Text under study ->
▼
Simplified representation of withdrawal registration

Let’s now take a look at the unit test. As stated here there is no way to call withdraw twice so Alice will only be able to call it once per any new income.

↘️ See this on github

There is no new solidity code here just kind of making sure that it is still possible to withdraw multiple times if the new funds are appearing on the smart contract in between.

↘️ See this on github

So as mentioned in lesson 8 each withdrawal should be calculated based on new funds earned on the smart contract, not total funds available, which has been the case until now.

As we see there is a great use of the withdrawRegister. Thanks to this we not only limit unfair withdrawing approaches but also calculate withdrawal amount based on new income from the last withdrawal of that user. This makes sure we will always have funds left for those patient shareholders that are more patient and do not withdraw as often as others.

This is how new income is calculated based on the register and apartment total income

This time there is a massive unit test creating the whole history of various operations like several incomes and withdrawals.

Let’s see the history on a timeline. In the image below there is Alice who has 15%, not 20% as in the unit test but it still is helpful to understand it.
▲
Tasks ->
(1) Answer these questions from the text on withdrawal registration:
(a) How many times can Alice call withdraw for any new income?
(b) As mentioned in lesson 8, what should each withdrawal be calculated from?
(c) What share does Alice hold in the timeline image, and what share does she hold in the unit test?
(2) Carry the text on withdrawal registration forward from its final sentence.
The items that follow have no connection to the text on withdrawal registration.

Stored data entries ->
▼
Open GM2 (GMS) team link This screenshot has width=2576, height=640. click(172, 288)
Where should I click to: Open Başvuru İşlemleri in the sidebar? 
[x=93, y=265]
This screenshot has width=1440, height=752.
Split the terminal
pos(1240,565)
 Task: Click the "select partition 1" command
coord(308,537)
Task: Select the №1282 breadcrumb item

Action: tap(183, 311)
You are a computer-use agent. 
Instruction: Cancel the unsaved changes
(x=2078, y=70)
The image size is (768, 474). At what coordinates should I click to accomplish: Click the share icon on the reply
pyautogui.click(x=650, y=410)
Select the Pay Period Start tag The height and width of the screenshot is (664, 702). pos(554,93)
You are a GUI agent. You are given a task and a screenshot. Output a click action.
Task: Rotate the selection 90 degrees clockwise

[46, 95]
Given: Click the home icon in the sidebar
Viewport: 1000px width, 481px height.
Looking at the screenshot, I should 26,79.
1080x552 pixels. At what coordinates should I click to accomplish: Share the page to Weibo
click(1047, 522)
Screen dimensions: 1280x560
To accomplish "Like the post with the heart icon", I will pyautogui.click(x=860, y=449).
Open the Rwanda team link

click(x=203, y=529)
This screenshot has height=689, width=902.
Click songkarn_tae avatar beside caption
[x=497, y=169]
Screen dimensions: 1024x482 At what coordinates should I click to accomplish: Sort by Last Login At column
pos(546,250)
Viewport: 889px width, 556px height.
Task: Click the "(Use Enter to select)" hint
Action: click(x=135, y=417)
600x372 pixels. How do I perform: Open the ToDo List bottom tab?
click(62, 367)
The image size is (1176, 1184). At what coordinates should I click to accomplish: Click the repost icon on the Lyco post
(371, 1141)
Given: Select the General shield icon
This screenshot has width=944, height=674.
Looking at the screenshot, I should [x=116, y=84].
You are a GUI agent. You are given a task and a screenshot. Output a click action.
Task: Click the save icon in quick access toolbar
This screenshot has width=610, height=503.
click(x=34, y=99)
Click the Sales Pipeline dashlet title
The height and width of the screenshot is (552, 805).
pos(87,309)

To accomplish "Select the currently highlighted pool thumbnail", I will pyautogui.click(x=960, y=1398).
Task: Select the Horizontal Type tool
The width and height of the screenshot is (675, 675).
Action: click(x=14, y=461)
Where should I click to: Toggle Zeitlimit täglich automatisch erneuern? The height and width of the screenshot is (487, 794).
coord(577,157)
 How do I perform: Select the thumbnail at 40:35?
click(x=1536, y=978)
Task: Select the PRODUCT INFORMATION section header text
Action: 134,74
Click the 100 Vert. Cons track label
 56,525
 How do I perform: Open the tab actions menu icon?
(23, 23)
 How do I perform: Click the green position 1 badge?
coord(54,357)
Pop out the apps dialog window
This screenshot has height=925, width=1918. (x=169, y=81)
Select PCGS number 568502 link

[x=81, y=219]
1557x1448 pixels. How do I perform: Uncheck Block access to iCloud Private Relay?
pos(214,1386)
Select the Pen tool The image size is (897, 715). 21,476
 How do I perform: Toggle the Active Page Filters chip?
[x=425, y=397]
▲
Written responses ->
(1)
(a) Once.
(b) The new funds earned on the smart contract, not the total funds available.
(c) 15% in the timeline image and 20% in the unit test.

(2)
In this lesson, there is too much code to present so it will not be pasted. Take a look at GitHub to see the exact source code of the change

↘️ See this on github

And now goes the most complicated case. At least in terms of the code. From a business logic perspective, it is quite easy to understand. Whenever there is the transfer of a share (an operation that shifts some shares of an apartment from one user to another) the two affected should have their funds withdrawn just before the action of share transfer.

Why? Just to make the whole logic easier as all funds earned and not withdrawn until this point should be treated according to the old share division and all the new funds earned after this point according to the new one. To clearly state the switching point it is best to clear things out and forget about the old reality and from now on think only about the new one.

And again yet another problem here might be that one party involved in shares transfer might in fact be unaware of this operation. The recipient will not need to make shares transfer and in the current solution, this user will not only get some new shares but also will possibly get unexpected ethers.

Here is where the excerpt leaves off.